Passage given —

People's Revolutionary Military Commission of the Central People's Government
- National emblem of China

Commission overview
- Formed: 1 October 1949
- Dissolved: 27 September 1954
- Superseding Commission: National Defense Commission;

= People's Revolutionary Military Commission =

Chinese military body

The People's Revolutionary Military Commission of the Central People's Government was the supreme military authority of the People's Republic of China from 1 October 1949 to 27 September 1954. Mao Zedong, the chairman of the Central People's Government, concurrently served as the chairman of the commission.

When the People's Revolutionary Military Commission existed, there was no separate supreme military leadership organ of the Chinese Communist Party (CCP). This differs from the later situation where the Central Military Commission of the CCP and the National Defense Commission coexisted, and still later, the Central Military Commission of the CCP and the State Central Military Commission coexisted.

== History ==
The People's Revolutionary Military Commission was established in 1949, concurrent with the establishment of the People's Republic of China. In 1954, as the CCP Central Military Commission was re-established, while state military authority was transferred into the National Defense Council chaired by the chairman of China in keeping with the 1954 Constitution.

Supplied data —
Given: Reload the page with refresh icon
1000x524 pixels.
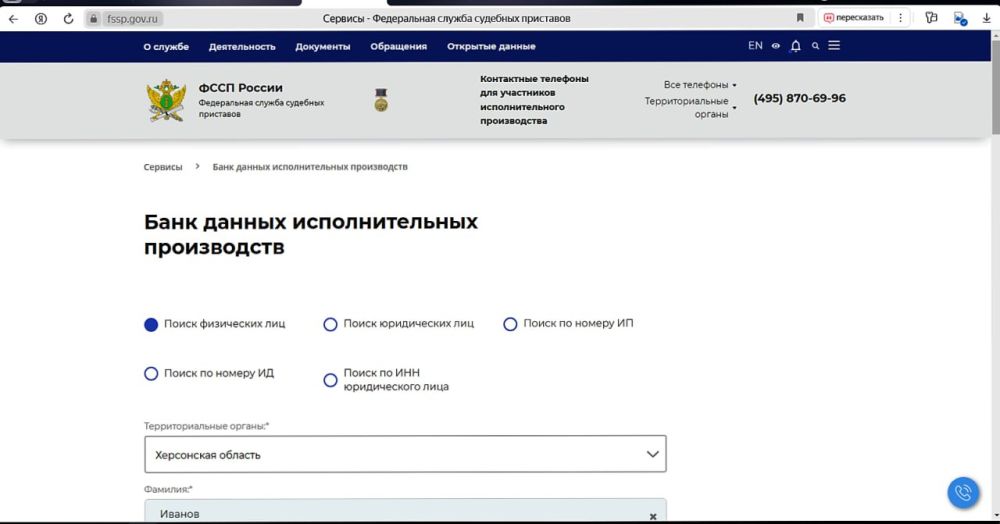Looking at the screenshot, I should click(x=68, y=18).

Challenge — Return the passage from the text on the People's Revolutionary Military Commission, from "Chinese military body" up to and including "of the commission.", with every word kept as it appears there.

Written response —
Chinese military body

The People's Revolutionary Military Commission of the Central People's Government was the supreme military authority of the People's Republic of China from 1 October 1949 to 27 September 1954. Mao Zedong, the chairman of the Central People's Government, concurrently served as the chairman of the commission.